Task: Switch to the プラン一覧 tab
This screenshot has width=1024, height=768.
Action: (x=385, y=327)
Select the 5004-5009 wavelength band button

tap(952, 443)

****************************************

Line by line, retype the whole listing exactly.

◆ Your response:
Task: Switch to the プラン一覧 tab
This screenshot has width=1024, height=768.
Action: (x=385, y=327)
Select the 5004-5009 wavelength band button

tap(952, 443)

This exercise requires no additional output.